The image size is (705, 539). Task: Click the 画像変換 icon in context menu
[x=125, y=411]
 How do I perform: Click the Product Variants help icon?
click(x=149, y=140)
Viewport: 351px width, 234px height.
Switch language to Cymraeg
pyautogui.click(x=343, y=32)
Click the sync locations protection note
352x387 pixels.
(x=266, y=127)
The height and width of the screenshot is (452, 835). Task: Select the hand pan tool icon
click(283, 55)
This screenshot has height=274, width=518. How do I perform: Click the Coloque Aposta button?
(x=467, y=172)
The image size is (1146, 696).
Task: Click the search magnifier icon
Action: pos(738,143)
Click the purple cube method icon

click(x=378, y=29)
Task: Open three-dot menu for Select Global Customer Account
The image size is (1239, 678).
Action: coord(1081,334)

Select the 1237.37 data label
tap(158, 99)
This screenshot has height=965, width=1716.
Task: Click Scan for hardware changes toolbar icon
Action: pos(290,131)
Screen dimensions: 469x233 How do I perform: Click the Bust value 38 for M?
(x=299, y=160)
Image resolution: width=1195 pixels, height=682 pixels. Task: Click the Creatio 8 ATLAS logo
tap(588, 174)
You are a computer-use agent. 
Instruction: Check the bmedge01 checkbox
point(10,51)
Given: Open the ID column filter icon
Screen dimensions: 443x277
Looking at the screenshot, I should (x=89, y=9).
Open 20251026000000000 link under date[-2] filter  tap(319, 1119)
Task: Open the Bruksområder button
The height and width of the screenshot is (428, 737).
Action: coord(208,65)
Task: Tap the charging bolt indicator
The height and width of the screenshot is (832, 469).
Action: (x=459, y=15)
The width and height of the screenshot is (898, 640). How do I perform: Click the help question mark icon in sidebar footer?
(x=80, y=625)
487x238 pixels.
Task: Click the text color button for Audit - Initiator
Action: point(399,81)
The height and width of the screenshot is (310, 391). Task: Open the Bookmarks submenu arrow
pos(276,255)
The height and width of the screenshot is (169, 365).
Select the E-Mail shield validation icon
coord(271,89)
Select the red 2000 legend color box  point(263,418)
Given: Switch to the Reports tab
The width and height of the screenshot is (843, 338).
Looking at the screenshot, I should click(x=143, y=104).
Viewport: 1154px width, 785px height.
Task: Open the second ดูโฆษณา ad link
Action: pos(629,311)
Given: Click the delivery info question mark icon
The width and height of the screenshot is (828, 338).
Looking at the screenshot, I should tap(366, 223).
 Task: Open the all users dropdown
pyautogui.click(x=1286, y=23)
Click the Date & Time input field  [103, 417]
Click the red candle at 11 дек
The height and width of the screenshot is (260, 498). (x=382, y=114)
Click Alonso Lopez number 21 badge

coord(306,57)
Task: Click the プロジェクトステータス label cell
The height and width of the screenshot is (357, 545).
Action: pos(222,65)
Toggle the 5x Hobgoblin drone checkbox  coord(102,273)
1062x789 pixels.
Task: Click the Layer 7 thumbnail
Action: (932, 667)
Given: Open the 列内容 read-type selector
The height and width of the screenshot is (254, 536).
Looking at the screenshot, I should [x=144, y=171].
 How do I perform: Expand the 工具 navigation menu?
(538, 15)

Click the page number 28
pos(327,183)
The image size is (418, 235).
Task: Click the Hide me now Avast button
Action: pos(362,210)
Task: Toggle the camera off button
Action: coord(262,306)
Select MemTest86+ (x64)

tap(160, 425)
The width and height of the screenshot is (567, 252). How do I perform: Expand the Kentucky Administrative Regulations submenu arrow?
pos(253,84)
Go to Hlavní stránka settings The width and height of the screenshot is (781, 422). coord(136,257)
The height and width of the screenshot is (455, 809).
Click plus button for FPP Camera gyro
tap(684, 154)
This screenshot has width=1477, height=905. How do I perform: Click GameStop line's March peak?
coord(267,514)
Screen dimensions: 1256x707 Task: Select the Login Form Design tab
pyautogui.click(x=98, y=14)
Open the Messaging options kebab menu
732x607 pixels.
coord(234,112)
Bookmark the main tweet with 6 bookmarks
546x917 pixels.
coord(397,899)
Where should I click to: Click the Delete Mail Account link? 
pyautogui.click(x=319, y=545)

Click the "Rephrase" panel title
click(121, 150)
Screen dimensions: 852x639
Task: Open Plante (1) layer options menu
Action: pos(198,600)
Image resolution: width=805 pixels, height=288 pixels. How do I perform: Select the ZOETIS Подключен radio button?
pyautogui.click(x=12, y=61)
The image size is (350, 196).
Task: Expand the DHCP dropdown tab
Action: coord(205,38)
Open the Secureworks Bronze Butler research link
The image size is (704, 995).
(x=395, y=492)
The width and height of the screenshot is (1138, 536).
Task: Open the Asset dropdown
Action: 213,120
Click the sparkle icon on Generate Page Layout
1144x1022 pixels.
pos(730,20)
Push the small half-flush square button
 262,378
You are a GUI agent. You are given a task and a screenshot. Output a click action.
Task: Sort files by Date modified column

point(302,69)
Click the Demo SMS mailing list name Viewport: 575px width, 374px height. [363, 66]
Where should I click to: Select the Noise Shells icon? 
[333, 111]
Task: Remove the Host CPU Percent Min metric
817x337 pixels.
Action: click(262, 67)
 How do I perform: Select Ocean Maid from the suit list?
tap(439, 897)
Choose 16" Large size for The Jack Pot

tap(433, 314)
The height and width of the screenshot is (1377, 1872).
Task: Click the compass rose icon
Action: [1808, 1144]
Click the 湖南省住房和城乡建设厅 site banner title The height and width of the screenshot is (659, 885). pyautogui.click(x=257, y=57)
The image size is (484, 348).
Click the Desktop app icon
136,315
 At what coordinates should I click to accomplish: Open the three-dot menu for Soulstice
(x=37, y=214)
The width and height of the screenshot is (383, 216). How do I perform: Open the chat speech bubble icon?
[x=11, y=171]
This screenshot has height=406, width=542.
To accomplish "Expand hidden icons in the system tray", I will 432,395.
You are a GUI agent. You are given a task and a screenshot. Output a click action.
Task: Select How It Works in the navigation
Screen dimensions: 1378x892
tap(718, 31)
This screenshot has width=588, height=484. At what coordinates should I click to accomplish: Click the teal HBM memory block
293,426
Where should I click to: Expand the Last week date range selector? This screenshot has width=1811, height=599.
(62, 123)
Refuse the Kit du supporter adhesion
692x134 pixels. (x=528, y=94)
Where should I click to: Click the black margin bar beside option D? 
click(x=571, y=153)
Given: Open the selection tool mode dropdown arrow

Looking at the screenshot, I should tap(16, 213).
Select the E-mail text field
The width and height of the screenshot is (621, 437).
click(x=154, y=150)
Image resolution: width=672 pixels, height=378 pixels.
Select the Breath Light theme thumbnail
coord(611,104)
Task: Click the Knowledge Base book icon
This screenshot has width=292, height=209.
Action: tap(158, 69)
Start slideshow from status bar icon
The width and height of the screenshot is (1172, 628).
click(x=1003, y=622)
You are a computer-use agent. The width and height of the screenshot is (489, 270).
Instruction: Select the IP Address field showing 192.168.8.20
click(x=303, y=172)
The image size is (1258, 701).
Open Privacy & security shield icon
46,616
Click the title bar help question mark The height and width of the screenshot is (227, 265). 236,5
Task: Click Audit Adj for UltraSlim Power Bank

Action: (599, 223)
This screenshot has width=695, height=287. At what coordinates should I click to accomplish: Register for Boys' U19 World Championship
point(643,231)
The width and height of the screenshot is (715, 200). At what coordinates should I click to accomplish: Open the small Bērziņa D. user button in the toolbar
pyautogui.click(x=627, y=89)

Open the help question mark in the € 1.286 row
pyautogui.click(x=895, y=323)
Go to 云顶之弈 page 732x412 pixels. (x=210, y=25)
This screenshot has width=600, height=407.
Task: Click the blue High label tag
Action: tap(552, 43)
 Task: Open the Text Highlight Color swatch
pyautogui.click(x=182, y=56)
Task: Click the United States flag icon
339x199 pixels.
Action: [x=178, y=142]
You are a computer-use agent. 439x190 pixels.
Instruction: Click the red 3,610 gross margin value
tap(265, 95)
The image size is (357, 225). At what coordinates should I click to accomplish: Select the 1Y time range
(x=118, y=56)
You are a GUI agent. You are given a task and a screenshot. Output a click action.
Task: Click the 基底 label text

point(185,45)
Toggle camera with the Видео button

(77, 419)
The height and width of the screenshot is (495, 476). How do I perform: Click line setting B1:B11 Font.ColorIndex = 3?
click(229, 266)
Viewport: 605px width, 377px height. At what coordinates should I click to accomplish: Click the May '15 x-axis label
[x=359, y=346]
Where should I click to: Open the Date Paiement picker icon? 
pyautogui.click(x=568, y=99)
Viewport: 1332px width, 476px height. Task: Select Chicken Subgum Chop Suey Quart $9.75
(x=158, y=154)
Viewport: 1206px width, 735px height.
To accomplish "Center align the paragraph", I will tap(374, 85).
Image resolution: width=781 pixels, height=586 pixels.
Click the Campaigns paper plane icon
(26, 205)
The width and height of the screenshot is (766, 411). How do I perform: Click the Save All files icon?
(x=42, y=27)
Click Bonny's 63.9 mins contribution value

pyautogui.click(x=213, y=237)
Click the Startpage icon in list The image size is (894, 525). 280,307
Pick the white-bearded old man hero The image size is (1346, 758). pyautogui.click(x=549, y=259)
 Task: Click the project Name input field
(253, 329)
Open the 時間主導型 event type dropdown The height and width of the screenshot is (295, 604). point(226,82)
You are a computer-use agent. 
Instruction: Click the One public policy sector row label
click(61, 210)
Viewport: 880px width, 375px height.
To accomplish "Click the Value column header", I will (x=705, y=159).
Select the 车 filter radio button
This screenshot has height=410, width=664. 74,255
┄┄┄┄┄┄┄┄┄┄
◆ TASK TO COMPLETE:
Put the material above, from the line containing "Image resolution: width=1195" through the line containing "point(10,51)", into a JSON list of strings with one string per line and no blank lines.

◆ WRITTEN ANSWER:
[
  "Image resolution: width=1195 pixels, height=682 pixels. Task: Click the Creatio 8 ATLAS logo",
  "tap(588, 174)",
  "You are a computer-use agent. ",
  "Instruction: Check the bmedge01 checkbox",
  "point(10,51)"
]